A combination of more than two single shells is termed multi-shell. Multi-shell scheme shares the same distribution problem as the single shell. In addition, the distance between shell points can be highly nonuniform and add more bias into the scheme.


The most popular non-shell scheme is the grid scheme, also known as the diffusion spectrum imaging (DSI) scheme. (Gx,Gy,Gz) distributes on the Cartesian points within a sphere, where |G| is less than a maximum magnitude value. The major advantage of a grid scheme is its equal distance between sampling points. The limitation is that not every modeling method can work on grid sampling data. Other non-shell scheme includes body-center-cubic and face-center-cubic.

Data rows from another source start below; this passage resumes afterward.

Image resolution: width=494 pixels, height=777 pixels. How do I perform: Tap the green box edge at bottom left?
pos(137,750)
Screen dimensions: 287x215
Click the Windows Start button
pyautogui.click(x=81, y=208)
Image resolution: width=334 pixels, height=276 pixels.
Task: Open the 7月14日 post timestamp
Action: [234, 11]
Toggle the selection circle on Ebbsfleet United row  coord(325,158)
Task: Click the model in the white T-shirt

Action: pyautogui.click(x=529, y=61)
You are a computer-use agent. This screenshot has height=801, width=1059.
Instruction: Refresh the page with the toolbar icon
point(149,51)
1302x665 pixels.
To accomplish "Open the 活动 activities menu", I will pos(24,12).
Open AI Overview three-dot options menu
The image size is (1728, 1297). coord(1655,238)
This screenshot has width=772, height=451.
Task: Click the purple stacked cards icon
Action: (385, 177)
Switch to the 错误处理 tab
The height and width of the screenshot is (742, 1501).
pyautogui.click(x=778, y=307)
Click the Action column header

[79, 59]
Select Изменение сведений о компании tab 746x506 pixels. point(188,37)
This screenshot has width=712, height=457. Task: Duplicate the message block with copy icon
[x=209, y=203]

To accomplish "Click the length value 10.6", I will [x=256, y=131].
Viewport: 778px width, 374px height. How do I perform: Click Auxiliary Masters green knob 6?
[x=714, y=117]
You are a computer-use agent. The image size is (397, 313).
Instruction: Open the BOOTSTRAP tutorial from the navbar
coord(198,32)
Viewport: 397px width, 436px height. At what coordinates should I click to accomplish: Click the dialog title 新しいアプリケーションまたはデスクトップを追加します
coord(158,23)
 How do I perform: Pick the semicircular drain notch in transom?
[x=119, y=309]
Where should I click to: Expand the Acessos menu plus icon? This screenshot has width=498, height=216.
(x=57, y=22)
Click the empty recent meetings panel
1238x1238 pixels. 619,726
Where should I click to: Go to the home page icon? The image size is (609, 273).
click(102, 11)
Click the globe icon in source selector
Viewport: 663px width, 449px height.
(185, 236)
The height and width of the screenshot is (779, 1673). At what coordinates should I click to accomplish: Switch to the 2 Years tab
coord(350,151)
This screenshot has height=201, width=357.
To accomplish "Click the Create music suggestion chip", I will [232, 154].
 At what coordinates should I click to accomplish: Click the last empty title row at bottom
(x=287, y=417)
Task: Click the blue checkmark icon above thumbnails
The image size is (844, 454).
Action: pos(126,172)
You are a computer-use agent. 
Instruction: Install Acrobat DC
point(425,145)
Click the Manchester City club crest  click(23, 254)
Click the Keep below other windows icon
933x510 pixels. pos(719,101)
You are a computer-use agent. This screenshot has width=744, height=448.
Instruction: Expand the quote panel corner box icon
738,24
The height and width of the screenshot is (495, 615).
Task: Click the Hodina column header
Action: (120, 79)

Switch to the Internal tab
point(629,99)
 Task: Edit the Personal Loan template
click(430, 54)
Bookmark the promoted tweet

How to choose the diffusion scheme?

Single shell maximizes the sensitive to orientation, whereas the grid scheme is a balance between orientation and radial information. The choice is thus depending on the application. If the study concerns only axonal direction, then the single shell is the most efficient approach. If the study involves pathological condition, then grid scheme gives the best coverage on both orientation and radial information.


1. Can we reconstruct HARDI and multishell data by DSI? Why or why not?
2. Can we reconstruct multishell and DSI data using QBI? Why or why not?
3. A study proposes to use EAP to study a microscopic tissue with a tiny tube structure. How to setup the q-space imaging parameter? (e.g. maximum b-value, diffusion time, ..etc.)
4. A study proposes to use EAP to study non-restricted diffusion. How to setup the q-space imaging parameter?

1. Reconstruct diffusion data with QBI, DSI, GQI (see instructions in Reconstruction(DTI, QBI, DSI, GQI, QSDR)). Evaluate the result by inspecting the dODF and axonal direction map.
2. Change the QBI, DSI, and GQI reconstruction parameters and observe how this affect the smoothness/sharpness of the dODF.
3. Remove one or more DWI and reconstruct DSI, QBI, or GQI? Does it affect the result?
4. Load the sample images provided from Sample Images. Could you tell what diffusion scheme was used by the b-table?


[1] Callaghan, P.T., Principles of Nuclear Magnetic Resonance Microscopy. 1994: Oxford University Press.
[2] Tuch, David S. "Q‐ball imaging." Magnetic Resonance in Medicine 52.6 (2004): 1358-1372.
[3] Wedeen, Van J., et al. "Mapping complex tissue architecture with diffusion spectrum magnetic resonance imaging." Magnetic Resonance in Medicine 54.6 (2005): 1377-1386.
[4] Yeh, Fang-Cheng, Van Jay Wedeen, and Wen-Yih Isaac Tseng. "Generalized-sampling imaging." Medical Imaging, IEEE Transactions on 29.9 (2010): 1626-1635. [pdf]
[5] Barnett, Alan. "Theory of Q‐ball imaging redux: Implications for fiber tracking."Magnetic Resonance in Medicine 62.4 (2009): 910-923.